Over the past year and a half, my life has changed dramatically. Some of those changes were good, others were not so good. Still, I try my best to take changes as they come, learn from them what I can and keep taking steps towards achieving my goals. In my opinion, that’s the most effective approach to living my life.
Part of the process of accepting change is observing change. And I truly believe that observation is a silent process. It’s hard to observe and act at the same time–at least it is to me.
So, I’ve been in observation mode, mostly observing myself and my reactions and actions in dealing with myself in my environment, as well as just the environment itself. I’ve spent a lot of time in my head and subsequently in my body, i.e. I’ve been sorting through my mental blocks (negative self-talk/thinking) and how they impact my health and prevent me from quickly reaching my most important goals.
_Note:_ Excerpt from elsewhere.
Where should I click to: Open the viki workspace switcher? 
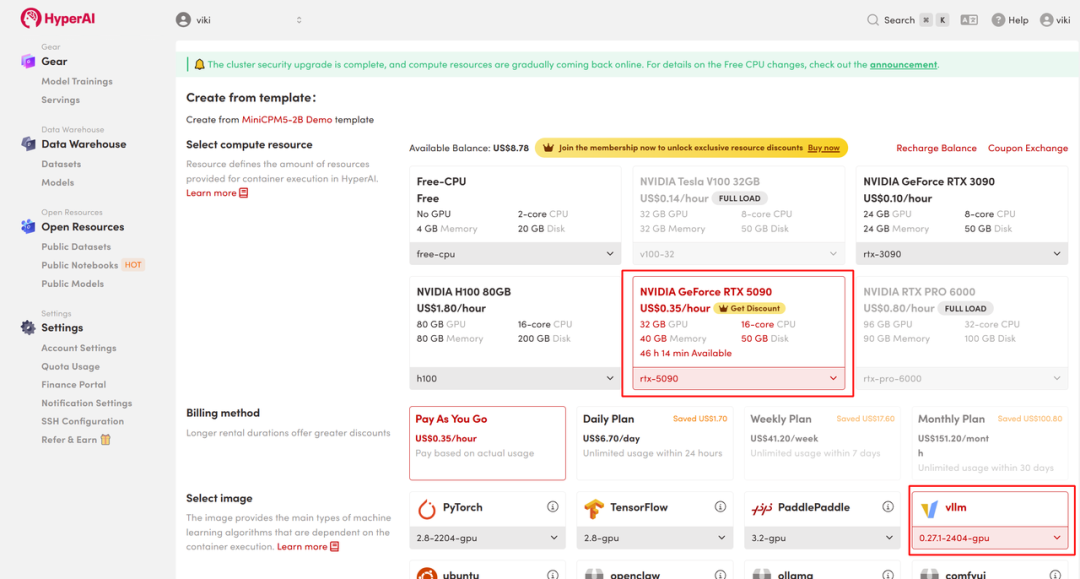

On the subject of health: I’m glad to state that my health has been truly awesome, and that my fibromyalgia symptoms have diminished significantly. I’ve had fewer flares, fibrofog moments and have been getting enough normal/restful sleep (between 7-9 hours). Also, I’ve been walking for about 1 hour almost daily and have recently started the BeachBody On-Demand 30-Day Free Trial that has a great deal of exercise programs for people of all levels. If you have fibromyalgia and are interested in starting or improving an exercise program, I would say check it out because it allows for you to select programs by type: cardio, muscle building, less than 30 minutes, slim and tone, dance, low impact, and yoga. Personally, I am sticking with less than 30 minutes, low impact, dance and yoga.
I think my greatest challenge is that I consume news and, as a person of colour, it stresses me out…then again, who isn’t stressed when watching the news. Still, it’s important to stay informed, and I try to do so without being inundated.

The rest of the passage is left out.